All those C/C++ programs I posted should work with most any C/C++ compiler.  I tested all of them with Dev-Cpp and CodeBlocks (which are free) and some of them with VC6 and VC9 (Visual Studio 2008 Pro). 
 






Paul Breen

I just installed the new netbeans 6.8 with c++ plugins and the whole enchalada to run. I am at a
computer lab at school and started from scratch with a new everything.

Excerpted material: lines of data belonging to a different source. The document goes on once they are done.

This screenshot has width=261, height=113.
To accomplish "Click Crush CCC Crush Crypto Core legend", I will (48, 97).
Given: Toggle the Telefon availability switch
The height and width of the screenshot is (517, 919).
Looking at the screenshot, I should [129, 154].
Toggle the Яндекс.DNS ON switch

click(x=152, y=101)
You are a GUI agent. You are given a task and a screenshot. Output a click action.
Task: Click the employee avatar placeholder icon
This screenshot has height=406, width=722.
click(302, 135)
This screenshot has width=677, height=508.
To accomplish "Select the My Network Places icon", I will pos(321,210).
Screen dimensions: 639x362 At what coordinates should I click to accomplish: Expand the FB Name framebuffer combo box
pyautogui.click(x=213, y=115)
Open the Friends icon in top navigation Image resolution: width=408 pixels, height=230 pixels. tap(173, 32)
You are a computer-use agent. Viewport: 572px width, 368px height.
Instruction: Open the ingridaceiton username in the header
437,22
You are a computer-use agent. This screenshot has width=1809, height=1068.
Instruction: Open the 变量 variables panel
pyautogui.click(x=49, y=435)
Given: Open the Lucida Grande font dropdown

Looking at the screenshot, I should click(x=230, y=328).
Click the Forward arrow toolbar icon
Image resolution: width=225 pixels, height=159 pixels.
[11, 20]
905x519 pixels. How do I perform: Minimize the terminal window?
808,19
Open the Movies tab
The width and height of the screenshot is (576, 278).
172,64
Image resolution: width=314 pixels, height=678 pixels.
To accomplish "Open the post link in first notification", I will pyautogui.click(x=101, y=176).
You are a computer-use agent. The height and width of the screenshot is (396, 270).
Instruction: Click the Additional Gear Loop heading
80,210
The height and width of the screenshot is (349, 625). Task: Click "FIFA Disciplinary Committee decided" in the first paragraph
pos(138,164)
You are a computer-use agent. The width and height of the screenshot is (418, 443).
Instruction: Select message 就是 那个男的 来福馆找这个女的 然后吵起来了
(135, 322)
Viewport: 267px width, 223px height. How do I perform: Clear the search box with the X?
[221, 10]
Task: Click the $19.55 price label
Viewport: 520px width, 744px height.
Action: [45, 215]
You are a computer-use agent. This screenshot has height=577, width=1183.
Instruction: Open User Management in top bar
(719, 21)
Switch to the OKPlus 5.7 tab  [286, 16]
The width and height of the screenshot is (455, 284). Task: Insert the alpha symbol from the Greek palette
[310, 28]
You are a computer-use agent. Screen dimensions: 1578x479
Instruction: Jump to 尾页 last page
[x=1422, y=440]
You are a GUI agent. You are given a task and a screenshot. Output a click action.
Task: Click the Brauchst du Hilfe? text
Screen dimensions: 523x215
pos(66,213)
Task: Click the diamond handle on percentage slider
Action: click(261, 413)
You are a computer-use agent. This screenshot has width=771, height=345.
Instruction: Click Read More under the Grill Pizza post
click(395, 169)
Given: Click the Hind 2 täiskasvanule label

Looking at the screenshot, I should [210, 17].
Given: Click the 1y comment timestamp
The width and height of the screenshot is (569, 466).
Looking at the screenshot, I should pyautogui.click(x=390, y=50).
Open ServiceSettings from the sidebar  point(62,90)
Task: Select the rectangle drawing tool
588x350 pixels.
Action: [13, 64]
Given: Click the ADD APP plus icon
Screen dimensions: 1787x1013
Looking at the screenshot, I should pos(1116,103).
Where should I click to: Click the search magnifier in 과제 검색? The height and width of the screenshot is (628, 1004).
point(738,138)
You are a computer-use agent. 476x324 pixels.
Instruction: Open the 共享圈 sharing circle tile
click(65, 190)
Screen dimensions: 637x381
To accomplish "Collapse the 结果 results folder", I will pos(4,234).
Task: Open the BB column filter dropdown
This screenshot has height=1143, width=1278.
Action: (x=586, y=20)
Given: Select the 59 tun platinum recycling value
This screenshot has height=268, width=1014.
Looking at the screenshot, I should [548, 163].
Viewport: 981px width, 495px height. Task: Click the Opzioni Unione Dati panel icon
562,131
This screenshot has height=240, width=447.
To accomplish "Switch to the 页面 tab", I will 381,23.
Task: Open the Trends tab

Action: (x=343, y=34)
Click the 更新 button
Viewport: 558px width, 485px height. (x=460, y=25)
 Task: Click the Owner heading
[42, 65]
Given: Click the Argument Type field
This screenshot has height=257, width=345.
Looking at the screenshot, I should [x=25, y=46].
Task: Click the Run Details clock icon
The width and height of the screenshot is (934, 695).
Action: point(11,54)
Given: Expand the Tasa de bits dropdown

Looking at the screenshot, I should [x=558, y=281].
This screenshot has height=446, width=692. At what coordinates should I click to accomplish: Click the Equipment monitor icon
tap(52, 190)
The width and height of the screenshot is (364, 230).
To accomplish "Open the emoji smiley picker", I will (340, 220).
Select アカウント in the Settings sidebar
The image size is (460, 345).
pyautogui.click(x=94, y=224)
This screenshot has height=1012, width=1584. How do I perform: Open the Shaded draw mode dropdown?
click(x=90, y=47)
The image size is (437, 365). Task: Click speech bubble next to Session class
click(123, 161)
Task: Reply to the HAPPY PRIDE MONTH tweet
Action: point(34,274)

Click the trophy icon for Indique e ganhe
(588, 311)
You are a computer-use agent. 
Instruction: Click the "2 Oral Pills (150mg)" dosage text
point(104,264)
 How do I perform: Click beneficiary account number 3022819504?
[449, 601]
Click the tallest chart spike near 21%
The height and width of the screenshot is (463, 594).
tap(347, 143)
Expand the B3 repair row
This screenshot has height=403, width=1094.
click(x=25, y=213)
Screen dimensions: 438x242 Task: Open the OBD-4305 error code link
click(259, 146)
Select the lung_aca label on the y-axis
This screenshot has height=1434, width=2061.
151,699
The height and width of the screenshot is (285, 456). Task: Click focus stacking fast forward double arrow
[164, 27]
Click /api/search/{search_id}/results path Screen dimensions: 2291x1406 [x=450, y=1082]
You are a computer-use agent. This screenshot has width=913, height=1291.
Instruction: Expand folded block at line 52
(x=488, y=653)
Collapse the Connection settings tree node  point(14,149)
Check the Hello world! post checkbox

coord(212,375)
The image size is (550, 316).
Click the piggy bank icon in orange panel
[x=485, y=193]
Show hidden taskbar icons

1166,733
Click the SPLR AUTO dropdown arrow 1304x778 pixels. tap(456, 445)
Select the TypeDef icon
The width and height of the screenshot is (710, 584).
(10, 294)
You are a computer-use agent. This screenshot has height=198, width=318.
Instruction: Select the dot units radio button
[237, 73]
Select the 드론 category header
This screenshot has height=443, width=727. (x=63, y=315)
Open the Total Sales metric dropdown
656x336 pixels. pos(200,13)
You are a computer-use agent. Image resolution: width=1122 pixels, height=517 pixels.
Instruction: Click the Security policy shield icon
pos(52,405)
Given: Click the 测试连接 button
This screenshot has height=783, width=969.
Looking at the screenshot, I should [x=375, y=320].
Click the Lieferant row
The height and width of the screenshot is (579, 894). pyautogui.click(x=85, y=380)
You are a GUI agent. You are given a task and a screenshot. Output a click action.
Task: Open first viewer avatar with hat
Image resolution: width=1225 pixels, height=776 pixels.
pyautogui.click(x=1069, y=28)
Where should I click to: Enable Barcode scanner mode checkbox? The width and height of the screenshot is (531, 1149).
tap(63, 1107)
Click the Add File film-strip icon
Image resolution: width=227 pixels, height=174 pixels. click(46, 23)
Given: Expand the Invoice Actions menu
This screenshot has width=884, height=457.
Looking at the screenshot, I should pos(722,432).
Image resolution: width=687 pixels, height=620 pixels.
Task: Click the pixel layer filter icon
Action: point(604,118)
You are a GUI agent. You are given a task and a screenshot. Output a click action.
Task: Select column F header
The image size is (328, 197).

did the simple sample project to confirm compiler installation. I was kind of shocked when it compiled and
ran.
It is  not too bad if you do not get diverted by a couple of tricky dialogs. Here goes.
The step numbers that I mention are from this page:
1) http://netbeans.org/community/releases/68/cpp-setup-instructions.html#compilers_windows

click on
http://sourceforge.net/project/downloading.php?group_id=2435&filename=MinGW-5.1.4.exe&a=57946486

Do not click yes on the updated installer, it has problems. The old one works fine.
click on g++ like step number five on the first page tells you to. do not choose the make here.
I loaded objective c for fun.

files will download and install, use the default location to check it out, I would move it later if you must.
I went with default locations for everything.

at number 11, use the defaults and let 'er rip. This is actually pretty easy.

at number 14, I used winRAR, you will need that or some other program to unpack the debugger.
I did just what they said, unpacked to c:\mingw\bin and clicked yes to overwrite any files during the unpack

In netbeans, make sure you have the c++ plugin. if not, use the plugin tool in the \Tools menu (duh!) and get that plugin. you have to reboot netbeans, but they tell you that anyway.

you can set the path with a command line, if you use the settings dialog,(like the instructions say) it wont work until you reboot.
(that tricked me last time)

Fred, it all went pretty easy, I can't recommend one compiler over another for netbeans because I have not done
anything complicated.  I think it took just as long to type this as it did to download everything and get it going. Fifteen minutes, at the most.

I think you are going to like netbeans ide.  I had less trouble with this than the powerbasic patch download.